Orçamento por parlamentar equivale a 528 vezes a renda média no Brasil

Da Redação

Quão diferente é o sistema político brasileiro em relação ao de outros países? Para responder essa pergunta, o pesquisador do IMPA Luciano Irineu de Castro analisou dados recentes do Brasil e os comparou com os de outras 33 democracias*. Entre as descobertas, três chamam atenção especial: temos o maior orçamento por parlamentar (528 vezes a renda média no país); somos o país que mais gasta com o financiamento público de partidos políticos; e temos o maior número de partidos políticos. Os resultados estão reunidos no artigo “Quão diferente é o sistema político brasileiro? – Um estudo comparativo”, que será apresentado nesta segunda-feira (5), a partir de 14h, no Simpósio Interdisciplinar sobre o Sistema Político Brasileiro & XI Jornada de Pesquisa e Extensão da Câmara dos Deputados. A transmissão será feita no YouTube do IMPA.
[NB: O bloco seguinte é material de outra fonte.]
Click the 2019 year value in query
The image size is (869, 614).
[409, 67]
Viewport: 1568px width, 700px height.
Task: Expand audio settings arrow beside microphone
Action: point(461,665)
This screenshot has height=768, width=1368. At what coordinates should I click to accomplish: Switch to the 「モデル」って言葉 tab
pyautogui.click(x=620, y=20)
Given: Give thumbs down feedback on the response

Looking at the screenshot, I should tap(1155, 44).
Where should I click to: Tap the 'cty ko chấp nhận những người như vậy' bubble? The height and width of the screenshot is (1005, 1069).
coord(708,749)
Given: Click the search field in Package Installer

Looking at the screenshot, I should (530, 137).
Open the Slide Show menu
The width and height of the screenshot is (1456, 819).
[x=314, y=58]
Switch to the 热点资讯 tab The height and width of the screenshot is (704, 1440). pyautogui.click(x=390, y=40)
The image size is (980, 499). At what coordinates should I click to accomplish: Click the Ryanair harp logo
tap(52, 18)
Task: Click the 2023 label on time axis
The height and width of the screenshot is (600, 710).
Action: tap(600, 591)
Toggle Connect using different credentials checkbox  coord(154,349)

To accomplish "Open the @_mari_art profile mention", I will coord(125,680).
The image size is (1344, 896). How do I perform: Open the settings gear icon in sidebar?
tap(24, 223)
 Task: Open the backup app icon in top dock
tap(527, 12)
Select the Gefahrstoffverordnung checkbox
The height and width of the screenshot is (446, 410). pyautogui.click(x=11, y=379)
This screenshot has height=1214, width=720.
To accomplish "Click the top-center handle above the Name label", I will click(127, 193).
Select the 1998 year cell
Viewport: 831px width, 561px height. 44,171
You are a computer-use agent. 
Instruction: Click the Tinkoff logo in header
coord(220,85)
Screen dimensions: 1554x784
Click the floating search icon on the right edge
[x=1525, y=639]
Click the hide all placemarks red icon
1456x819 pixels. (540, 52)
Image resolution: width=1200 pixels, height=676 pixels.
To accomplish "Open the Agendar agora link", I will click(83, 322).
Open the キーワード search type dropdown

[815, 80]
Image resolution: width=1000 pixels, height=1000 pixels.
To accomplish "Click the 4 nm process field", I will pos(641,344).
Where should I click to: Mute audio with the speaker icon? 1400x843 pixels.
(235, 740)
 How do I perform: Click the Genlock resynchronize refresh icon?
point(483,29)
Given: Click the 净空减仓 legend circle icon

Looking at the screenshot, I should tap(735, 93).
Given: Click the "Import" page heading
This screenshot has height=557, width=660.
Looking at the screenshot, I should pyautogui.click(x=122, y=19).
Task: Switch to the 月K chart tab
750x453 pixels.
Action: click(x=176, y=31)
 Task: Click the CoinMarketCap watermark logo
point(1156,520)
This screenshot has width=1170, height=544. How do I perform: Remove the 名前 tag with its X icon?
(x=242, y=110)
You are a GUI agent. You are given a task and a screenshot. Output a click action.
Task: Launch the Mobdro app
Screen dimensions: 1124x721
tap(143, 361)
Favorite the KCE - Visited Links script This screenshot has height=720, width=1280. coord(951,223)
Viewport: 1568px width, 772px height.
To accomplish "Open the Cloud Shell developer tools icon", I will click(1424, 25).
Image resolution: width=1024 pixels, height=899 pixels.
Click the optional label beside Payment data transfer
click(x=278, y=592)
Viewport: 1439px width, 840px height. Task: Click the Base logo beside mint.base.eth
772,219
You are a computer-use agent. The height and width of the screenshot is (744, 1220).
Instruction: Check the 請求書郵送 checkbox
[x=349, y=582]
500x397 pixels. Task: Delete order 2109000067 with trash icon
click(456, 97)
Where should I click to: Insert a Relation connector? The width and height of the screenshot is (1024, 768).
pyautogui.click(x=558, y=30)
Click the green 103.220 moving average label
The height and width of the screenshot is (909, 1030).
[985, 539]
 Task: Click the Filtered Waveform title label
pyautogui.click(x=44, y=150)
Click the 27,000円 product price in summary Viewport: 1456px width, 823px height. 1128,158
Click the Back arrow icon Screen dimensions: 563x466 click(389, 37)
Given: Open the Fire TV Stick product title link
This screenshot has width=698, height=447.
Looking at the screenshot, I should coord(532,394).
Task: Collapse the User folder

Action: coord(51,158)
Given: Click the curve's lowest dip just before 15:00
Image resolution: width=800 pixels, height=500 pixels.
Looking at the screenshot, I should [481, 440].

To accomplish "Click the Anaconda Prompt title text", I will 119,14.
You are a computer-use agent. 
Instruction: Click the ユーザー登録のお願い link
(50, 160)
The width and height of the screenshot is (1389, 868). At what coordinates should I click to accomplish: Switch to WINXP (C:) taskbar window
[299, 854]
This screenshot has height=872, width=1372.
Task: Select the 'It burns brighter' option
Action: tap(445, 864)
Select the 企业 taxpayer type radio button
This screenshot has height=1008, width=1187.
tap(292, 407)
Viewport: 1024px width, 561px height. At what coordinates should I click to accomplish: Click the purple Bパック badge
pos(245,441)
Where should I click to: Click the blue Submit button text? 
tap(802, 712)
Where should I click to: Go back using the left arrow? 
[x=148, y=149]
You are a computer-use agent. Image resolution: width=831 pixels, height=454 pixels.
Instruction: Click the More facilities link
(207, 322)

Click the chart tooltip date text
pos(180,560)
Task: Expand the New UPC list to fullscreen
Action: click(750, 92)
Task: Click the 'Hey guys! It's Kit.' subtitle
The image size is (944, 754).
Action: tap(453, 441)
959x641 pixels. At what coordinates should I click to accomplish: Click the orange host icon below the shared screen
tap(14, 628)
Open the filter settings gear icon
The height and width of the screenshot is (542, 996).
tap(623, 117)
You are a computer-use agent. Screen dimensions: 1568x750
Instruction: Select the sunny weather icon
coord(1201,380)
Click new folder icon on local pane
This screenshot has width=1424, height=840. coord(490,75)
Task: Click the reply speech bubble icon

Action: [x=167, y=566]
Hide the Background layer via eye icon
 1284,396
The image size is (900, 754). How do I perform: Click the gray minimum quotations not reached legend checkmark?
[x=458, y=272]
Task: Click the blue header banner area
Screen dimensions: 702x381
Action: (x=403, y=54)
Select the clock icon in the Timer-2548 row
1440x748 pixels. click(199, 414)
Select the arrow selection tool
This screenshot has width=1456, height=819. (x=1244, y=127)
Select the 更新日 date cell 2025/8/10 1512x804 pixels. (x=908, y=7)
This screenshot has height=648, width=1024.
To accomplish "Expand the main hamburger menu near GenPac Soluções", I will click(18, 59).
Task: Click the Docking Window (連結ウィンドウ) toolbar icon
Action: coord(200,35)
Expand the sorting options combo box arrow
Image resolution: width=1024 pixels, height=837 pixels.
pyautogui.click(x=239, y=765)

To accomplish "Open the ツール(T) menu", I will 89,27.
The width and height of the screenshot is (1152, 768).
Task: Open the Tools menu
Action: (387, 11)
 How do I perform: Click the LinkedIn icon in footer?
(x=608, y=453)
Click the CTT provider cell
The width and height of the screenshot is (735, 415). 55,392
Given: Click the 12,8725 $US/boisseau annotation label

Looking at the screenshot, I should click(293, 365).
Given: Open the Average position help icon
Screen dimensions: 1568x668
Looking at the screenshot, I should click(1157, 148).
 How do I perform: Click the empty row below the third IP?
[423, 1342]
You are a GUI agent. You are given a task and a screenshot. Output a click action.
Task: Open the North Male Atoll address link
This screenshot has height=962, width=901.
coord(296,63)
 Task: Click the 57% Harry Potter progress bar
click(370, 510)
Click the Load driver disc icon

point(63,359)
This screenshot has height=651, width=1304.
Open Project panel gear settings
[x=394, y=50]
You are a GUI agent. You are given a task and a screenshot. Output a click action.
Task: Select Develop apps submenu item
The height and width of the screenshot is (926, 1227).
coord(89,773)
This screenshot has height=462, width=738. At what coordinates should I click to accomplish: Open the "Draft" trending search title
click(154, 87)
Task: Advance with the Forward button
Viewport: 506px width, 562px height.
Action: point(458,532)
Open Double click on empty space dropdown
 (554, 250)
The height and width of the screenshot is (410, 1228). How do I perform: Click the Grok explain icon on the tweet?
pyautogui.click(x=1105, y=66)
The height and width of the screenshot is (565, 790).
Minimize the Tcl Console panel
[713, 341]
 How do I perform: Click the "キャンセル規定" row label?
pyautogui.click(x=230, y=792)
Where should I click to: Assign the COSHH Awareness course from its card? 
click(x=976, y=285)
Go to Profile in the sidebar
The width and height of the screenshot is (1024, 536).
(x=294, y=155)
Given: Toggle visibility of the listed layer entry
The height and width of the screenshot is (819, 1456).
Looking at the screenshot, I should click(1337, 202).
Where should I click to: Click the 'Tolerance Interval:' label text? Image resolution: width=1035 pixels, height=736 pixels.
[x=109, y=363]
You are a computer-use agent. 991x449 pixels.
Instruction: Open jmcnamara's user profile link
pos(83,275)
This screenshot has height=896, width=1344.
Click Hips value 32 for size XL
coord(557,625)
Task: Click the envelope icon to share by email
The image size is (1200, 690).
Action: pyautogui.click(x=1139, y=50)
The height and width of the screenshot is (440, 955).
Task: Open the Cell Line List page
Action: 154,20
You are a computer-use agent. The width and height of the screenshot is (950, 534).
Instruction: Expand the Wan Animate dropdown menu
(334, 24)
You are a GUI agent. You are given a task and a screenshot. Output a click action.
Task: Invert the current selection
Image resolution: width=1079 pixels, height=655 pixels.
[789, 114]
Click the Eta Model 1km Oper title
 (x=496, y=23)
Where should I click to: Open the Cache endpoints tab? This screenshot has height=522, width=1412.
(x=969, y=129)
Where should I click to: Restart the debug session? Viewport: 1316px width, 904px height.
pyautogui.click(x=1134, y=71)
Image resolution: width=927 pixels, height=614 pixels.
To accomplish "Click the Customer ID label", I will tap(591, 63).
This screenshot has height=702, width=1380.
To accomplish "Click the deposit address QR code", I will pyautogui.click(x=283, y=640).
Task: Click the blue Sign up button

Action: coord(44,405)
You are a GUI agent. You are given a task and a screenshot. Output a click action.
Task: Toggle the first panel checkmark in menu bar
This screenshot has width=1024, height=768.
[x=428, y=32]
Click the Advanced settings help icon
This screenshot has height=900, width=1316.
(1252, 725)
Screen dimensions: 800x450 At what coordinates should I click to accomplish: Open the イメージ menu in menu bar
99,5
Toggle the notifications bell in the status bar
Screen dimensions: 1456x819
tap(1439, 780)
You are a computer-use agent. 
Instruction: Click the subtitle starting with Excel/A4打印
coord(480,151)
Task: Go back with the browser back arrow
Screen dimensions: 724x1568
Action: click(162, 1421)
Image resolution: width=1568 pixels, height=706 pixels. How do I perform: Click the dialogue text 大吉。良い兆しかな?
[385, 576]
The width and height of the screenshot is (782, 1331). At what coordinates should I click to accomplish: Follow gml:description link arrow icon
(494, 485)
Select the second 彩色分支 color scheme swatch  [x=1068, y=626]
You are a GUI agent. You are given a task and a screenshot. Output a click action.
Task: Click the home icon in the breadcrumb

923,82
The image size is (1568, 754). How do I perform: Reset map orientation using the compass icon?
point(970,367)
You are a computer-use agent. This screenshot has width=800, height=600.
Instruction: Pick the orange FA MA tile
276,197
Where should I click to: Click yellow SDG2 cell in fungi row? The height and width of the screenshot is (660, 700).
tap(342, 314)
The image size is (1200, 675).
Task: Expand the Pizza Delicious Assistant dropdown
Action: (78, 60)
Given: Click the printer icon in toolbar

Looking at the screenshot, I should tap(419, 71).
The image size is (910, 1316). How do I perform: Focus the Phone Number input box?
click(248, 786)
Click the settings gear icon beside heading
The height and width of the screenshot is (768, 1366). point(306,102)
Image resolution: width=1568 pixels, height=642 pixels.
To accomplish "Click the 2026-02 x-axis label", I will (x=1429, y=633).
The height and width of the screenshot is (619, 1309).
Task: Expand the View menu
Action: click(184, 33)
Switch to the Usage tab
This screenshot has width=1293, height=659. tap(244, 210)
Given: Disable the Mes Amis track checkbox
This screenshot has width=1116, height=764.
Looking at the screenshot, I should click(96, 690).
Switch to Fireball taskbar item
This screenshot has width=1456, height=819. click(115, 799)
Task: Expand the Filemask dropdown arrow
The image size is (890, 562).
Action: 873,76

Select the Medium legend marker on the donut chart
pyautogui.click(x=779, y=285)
Para apurar os dados de orçamento por parlamentar, os pesquisadores calcularam o orçamento total alocado ao poder Legislativo federal de cada país da amostra e o dividiram pelo número de parlamentares nos respectivos países. Em seguida, dividiram o resultado pela renda média do país. O Brasil aparece em primeiro lugar da lista, apresentando um orçamento anual por parlamentar de US $ 5 milhões (R$ 24,7 milhões). O valor é 528 vezes maior do que a renda média da população, de US$ 9.500 (R$ 46.943). A Argentina está em um distante segundo lugar, com uma proporção menor que a metade da brasileira. Excluindo o Brasil, a proporção média da amostra nos demais países equivale a 40 vezes a renda média das populações.

“Nosso artigo mostra como o Brasil é um caso isolado em uma série de dimensões importantes de seu sistema político. Sua alocação de fundos públicos para parlamentares e partidos políticos está bem acima da de outros países. Esperamos que o artigo incentive novas pesquisas para explorar essas questões. Em particular, por que há tantos partidos no Brasil e por que o gasto público tanto com os partidos quanto com o Poder Legislativo é tão alto”, afirma Castro, que assina o artigo com Odilon Câmara, professor da Universidade do Sul da Califórnia, e com Sebastião Oliveira, mestrando da UNB.

O financiamento público de campanhas e de partidos também foi analisado pelos pesquisadores. Juntos, os partidos políticos brasileiros recebem, em média, US$ 446 milhões por ano (R$ 2,2 bilhões). O México vem em segundo lugar, com US$ 307 milhões (R$ 1,5 bilhão). Excluindo o Brasil, a média da amostra é de US$ 65,4 milhões (R$ 323 milhões).

A pesquisa também identificou uma correlação entre o financiamento público total e o número de partidos efetivos. “É claro que isso não indica causalidade. Mas é preciso investigar se o grande número de partidos efetivos pressiona por mais recursos públicos para atividades políticas ou se a disponibilidade de grandes recursos incentiva a multiplicação dos partidos”, diz o artigo.